טכניון מכון טכנולוגי לישראל
הטכניון מכון טכנולוגי לישראל - בית הספר ללימודי מוסמכים  
Ph.D Thesis
Ph.D StudentGabay Martin
SubjectTreatment Of Brain Tumors Utilizing Liposome-Based Targeted
Drug-Delivery System
DepartmentDepartment of Medicine
Supervisors PROFESSOR EMERITUS Moshe Gavish
PROF. Yeshayahu(Sha Katz
Full Thesis textFull thesis text - English Version


Abstract

Brain tumors as well as other brain disorders, such as Parkinson’s, Alzheimer’s and Huntington diseases are virtually hard to treat with the currently available therapy. 1,2 The major obstacle in the treatment of brain diseases is the lack of therapeutic strategies capable to penetrate the blood brain barrier (BBB). The BBB is an endothelial interface that separates the brain from the circulatory blood system and prevents the exposure of the Central Nervous System (CNS) to circulating toxins and potentially harmful compounds. At the same time, the BBB prevents the penetration of therapeutic compounds into the brain.

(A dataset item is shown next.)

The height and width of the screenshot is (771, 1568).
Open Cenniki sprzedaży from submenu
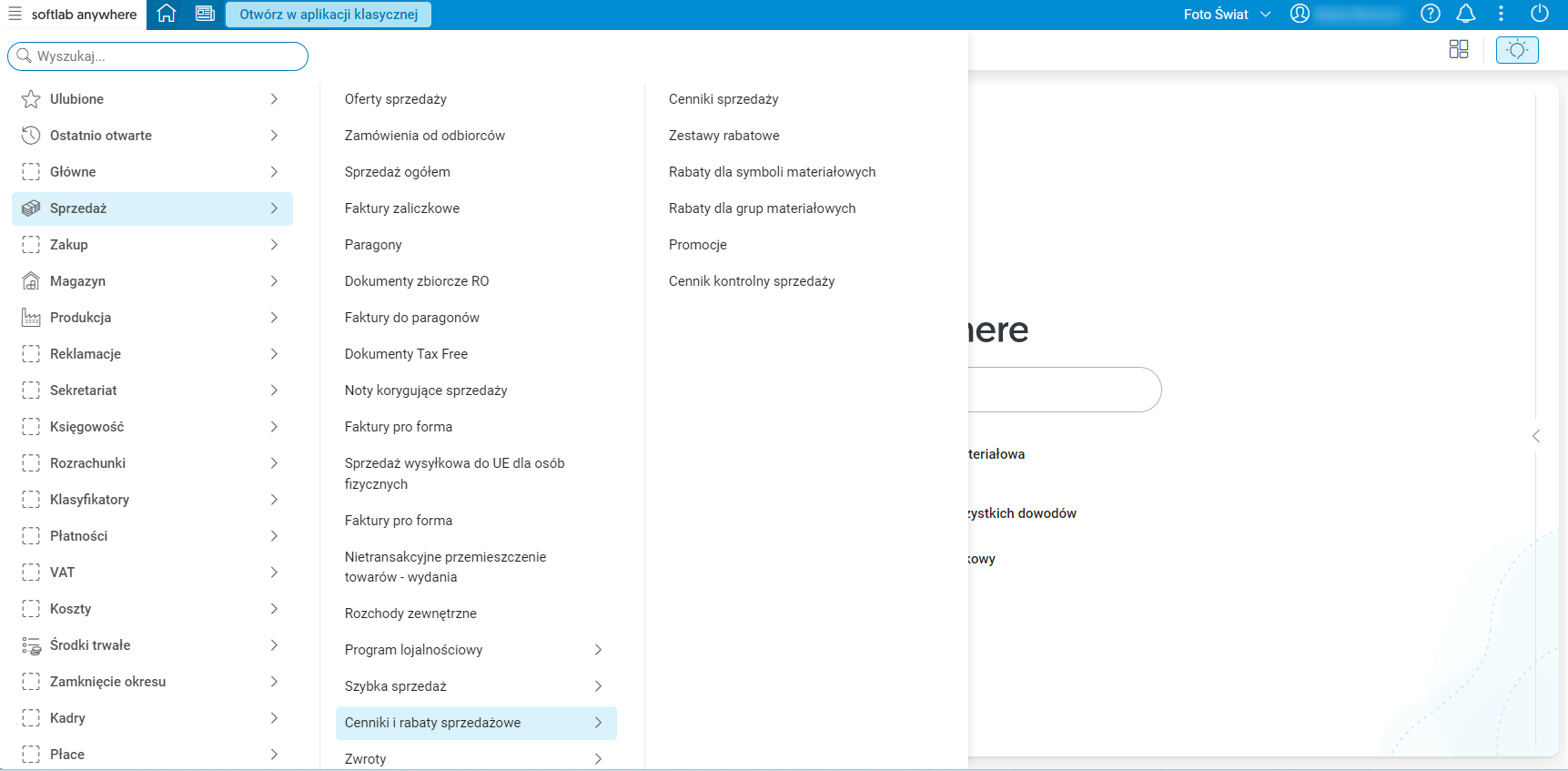click(x=723, y=99)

We present here a drug-delivery liposomal carrier, conjugated to a peptide inserted in the liposomal membrane, which is recognized by BBB transporters. The peptide is a short sequence of 6 amino acids (HRERMS) present in the amyloid precursor protein (APP). This APP-targeted liposomal system was designed specifically for transporting compounds with anti-cancer activity via the BBB in an effective manner. This drug-delivery liposomal carrier loaded with the anti-cancer compounds temozolomide

(TMZ), curcumin and doxorubicin crossed the BBB in an in vitro model as well as in mice. In an in vitro model of the BBB targeted-liposomes crossed the BBB 4-fold higher than the non-targeted liposomes. PE-cy-7-labeled targeted liposomes penetrated the brain in vivo 35% more than non-targeted liposomes. Treatment of the liposomes loaded with the anti-cancer agents, delayed the tumor growth and prolonged the mice survival in a range of 45% -70%. Dues it appears that the targeted liposomal drug-delivery system enables better efficacy of the treatment of a mouse model of glioblastoma compared to the corresponding free compounds.